URI: 
       # taz.de -- Justiz in Tunesien: Schauprozess gegen Kritiker des Staates
       
       > In Tunesien wird ein Verfahren wegen „Verschwörung“ zum Gradmesser
       > politischer Freiheit. Präsident Said gewährt sie seinem Volk immer
       > weniger.
       
   IMG Bild: „Freiheit für politische Gefangene“ – vor dem Gericht in Tunesien wird gegen das Verfahren protestiert
       
       Tunis taz | Mit Anhörungen der Angeklagten wurde am Freitag in Tunis ein
       vielbeachteter Prozess wegen Verschwörung gegen den Staat fortgesetzt. 40
       Politiker, Diplomaten, Journalisten und Aktivisten sollen laut der
       tunesischen Staatsanwaltschaft in mehreren heimlichen Treffen einen Umsturz
       gegen Präsident Kais Saied geplant haben, berichten lokale Medien. Weil
       auch Zugehörigkeit einer Terrorgruppe im Raum steht, droht einigen
       Angeklagten sogar die Todesstrafe. Diese wird in [1][Tunesien] seit 1991
       nicht mehr vollstreckt. Die Beweise für die „Verschwörung gegen die innere
       und äußere Sicherheit des Staates“ sind bisher der Öffentlichkeit
       weitgehend unbekannt.
       
       Der von den Medien als „Konspirationsverfahren“ bezeichnete Prozess wird in
       der arabischen Welt mit Interesse verfolgt und gilt als Gradmesser dafür,
       ob es im ehemaligen Vorzeigeland des Arabischen Frühlings noch immer
       rechtsstaatlich zugeht.
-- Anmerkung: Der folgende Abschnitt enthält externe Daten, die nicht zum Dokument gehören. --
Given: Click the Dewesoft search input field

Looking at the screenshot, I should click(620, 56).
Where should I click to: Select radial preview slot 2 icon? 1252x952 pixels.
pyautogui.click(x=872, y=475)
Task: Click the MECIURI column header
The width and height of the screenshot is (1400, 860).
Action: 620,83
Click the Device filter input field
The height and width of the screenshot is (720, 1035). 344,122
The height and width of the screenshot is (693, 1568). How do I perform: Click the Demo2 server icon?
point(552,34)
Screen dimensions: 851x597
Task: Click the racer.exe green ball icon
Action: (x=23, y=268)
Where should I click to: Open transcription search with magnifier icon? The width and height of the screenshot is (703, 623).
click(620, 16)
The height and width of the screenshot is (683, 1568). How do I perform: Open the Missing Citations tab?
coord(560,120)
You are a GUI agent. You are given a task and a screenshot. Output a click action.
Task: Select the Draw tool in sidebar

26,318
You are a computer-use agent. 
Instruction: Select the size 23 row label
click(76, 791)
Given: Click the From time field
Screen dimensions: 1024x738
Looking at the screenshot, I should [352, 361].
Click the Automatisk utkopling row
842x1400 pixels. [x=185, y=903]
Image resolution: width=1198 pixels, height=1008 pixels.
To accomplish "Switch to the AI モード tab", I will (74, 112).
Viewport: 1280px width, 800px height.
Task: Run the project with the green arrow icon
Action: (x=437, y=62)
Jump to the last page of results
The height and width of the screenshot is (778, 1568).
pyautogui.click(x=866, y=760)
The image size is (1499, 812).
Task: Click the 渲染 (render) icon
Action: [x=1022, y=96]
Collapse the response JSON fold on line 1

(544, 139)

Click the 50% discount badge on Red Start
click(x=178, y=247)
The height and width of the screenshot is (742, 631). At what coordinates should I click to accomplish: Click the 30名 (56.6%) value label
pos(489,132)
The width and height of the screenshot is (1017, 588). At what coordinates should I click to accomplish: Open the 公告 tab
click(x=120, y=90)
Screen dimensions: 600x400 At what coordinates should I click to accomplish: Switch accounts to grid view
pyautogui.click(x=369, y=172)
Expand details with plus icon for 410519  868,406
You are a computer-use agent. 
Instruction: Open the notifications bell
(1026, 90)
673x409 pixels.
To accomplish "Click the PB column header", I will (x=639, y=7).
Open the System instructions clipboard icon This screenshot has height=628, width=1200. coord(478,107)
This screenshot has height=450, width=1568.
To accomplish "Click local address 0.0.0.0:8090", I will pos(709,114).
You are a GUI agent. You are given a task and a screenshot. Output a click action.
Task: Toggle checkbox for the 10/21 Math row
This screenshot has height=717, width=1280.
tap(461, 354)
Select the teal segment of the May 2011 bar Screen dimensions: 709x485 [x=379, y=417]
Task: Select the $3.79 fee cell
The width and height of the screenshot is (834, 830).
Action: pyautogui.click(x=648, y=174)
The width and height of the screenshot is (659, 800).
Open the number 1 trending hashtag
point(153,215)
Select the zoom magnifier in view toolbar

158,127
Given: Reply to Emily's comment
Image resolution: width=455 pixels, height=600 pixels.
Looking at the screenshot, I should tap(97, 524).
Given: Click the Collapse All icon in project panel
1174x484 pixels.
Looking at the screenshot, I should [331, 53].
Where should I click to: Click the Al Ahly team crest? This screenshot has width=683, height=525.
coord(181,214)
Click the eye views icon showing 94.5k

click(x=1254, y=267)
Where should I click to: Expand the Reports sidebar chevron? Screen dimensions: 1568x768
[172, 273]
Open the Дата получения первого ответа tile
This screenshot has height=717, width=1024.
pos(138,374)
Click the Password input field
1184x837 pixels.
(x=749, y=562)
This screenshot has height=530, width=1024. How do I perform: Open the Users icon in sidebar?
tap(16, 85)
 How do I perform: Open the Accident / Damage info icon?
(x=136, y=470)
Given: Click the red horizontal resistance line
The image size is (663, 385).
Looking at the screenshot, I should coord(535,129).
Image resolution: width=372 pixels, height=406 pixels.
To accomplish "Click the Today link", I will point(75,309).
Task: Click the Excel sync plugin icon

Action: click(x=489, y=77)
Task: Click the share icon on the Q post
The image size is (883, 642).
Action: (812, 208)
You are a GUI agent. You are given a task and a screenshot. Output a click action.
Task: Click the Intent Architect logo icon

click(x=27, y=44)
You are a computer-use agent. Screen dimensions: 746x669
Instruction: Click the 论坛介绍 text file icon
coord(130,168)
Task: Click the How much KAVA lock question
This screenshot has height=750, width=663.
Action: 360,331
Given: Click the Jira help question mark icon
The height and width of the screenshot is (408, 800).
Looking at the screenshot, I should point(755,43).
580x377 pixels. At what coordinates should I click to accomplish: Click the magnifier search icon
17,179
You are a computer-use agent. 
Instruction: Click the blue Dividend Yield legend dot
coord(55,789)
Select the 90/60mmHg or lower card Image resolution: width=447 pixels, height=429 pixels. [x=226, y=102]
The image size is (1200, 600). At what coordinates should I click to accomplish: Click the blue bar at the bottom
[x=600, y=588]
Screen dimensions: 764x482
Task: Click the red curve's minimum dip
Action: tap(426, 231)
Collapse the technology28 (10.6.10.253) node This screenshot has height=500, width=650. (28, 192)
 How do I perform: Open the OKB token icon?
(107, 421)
Viele interpretieren den Prozess als eine Art
       Abrechnung der mit dem Arabischen Frühling hinweggefegten, alten
       staatlichen Strukturen gegen die muslimbrüdernahe Szene.
       
       Nach Meinung von Abdelaziz Essid ist die Justiz schon lange nicht mehr
       unabhängig. Der Rechtsanwalt vertritt mehrere Angeklagte. „Die mir
       vorliegenden Beweise für eine Verschwörung gegen den Staat sind für mich
       nicht stichhaltig“, sagt er. „Dies ist ein absurder Schauprozess.“
       
       Weil das Gericht am Freitag keine Zuschauer zugelassen hatte, protestierten
       vor dem Gebäude Angehörige und die Opposition. Aber auch die Angeklagten
       waren nicht anwesend, per Video wurden ihre Aussagen aus dem Gefängnis im
       Gerichtssaal gezeigt. Im Februar waren neun Verhaftete für so gefährlich
       erklärt, dass ein Prozess nur per Videoschalte möglich sei. Weil einige
       Anwälte dies ablehnen, wurde die Anhörung am Freitag schließlich
       unterbrochen und soll Ende dieser Woche fortgesetzt werden.
       
       ## Justiz wird genutzt, um Druck aufzubauen
       
       Im Visier der Staatsanwaltschaft stehen vor allem führende Parteigrößen der
       Ennahda-Partei. Die moderat-islamistische Partei stieg nach der Revolution
       im Jahr 2011 zur größten politischen Kraft des
       12-Millionen-Einwohner-Landes auf und war an allen zehn Regierungen in der
       Zeit danach beteiligt. Im Westen war die lange verbotene Partei ein
       umworbener Partner des demokratischen Übergangsprozesses. In Tunesien stieß
       die zunehmende Vetternwirtschaft der aus dem Exil zurückgekehrten
       Parteikader auf immer größere Kritik.
       
       Mittlerweile ist die Ennahda verboten. Der für seine lautstarke Kritik an
       Kais Saied autokratischem Regierungsstil bekannte Parteikader Jaouhar Ben
       Mbarek und Parteichef Abdelhamid Jelassi sitzen seit Februar 2023 hinter
       Gittern. Mbarek hat am 30. März einen Hungerstreik begonnen, fünf weitere
       Angeklagte schlossen sich jüngst an.
       
       Präsident Said war 2019 mit einer Kampfansage gegen Korruption und
       Vetternwirtschaft gewählt worden und trifft vor allem in den
       vernachlässigten Teilen des Landes weiterhin auf große Zustimmung. Doch
       [2][das harte Vorgehen von Sicherheitskräften und Justiz sorgt immer wieder
       für Schlagzeilen]. Derweil stocken die versprochenen Wirtschaftsreformen.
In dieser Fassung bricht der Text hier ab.